[I couldn't find this information anywhere (mailing list or minnow)]
If I understand it correctly there seem to be several different versions:
- Carbon
- Cocoa
- Classic
Is there a preferred version (I've only played with the Cocoa version so far) ? And a list of which one has what (if any ) feature running under Mac OS X ? [eg. I've noticed full screen doesn't seem to work in the Cocoa version - is anything else not working in it?]
Thanks
-Andy-
Ah, a good question, I don't know. However the difference I know about are:
The classic and carbon versions use the same code base, baring some 68K, & carbon specific features.

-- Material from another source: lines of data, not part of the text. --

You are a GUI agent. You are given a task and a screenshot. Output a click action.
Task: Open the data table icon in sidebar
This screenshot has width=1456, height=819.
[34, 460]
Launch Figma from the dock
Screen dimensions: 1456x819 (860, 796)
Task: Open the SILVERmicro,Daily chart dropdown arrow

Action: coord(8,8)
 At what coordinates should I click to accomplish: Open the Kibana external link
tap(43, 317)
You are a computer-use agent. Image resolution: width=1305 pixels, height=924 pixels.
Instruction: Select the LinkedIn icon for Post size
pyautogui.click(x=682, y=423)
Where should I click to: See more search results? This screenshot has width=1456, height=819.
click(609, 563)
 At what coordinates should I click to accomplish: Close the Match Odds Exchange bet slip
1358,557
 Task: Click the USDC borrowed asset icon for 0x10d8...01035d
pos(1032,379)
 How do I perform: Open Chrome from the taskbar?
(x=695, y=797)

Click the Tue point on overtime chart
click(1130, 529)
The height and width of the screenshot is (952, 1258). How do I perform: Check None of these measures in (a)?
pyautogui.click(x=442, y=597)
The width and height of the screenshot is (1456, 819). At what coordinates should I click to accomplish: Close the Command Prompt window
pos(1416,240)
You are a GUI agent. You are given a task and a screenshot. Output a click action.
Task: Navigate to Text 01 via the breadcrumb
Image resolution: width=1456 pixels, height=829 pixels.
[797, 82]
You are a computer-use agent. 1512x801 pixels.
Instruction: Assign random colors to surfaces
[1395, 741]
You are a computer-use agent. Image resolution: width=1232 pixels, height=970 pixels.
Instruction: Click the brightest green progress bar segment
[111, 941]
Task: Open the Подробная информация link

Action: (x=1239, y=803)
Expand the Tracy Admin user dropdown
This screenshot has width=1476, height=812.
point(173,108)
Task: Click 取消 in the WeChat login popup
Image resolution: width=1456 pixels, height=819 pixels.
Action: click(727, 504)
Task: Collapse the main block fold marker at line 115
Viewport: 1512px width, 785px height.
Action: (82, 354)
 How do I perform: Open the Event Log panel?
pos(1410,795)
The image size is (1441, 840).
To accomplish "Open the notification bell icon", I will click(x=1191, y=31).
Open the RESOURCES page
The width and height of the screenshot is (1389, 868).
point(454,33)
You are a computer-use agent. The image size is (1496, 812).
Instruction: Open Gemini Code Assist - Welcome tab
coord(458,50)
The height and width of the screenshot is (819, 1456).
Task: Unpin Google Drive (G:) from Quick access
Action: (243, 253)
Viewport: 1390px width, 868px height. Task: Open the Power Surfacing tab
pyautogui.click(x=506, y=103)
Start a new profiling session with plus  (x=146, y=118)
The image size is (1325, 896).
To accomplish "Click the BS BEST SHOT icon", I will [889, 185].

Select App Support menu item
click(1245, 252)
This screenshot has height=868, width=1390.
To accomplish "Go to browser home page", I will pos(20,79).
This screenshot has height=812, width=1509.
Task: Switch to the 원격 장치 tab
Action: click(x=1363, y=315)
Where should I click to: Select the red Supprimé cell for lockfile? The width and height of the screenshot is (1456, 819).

But the Carbon version differs from the classic version in the following areas.
a> Navigation services is different, which appears only if you choose an image. b> No serial port or joystick or MIDI c> Sound playback uses a different logic (no one has complained about that) d> Memory is allocated then resized at 1GB to enable Squeak under OS-X to grow up to 1GB. Under classic or OS-9 memory is fixed at what the partition size is. e> The carbon version might sleep for 16ms if things are idle, this prevents CPU usage from being 100% all the time. f> OS-X carbon full screen support has a bug you've not found yet.
So which to use. Well if you boot between os-x and classic then perhaps the carbon version is better. Having squeak run as a carbon version under os-x means you don't need to worry about memory size issues and how your work gets disrupted when MS Word causes classic to crash.
The Cocoa version, well you'll need to look at functionality and performance. It is afterall a newly written code base and uses obj-c so in some respects doesn't have all the messy code found in the mac version that was written over the last N years. Then again does it behave in the same manner (bugs and all?)
Part of the problem right now is that we still need a classic version to allow pre system 9.x or was that pre system 8.6 users to use Squeak. Maybe in a year we'll get to the point where we can run a pure carbon version.
Oh, and my understanding (limited knowledge gained in the crypts of paris) was that Jitter 4 would be a pure OS-X version.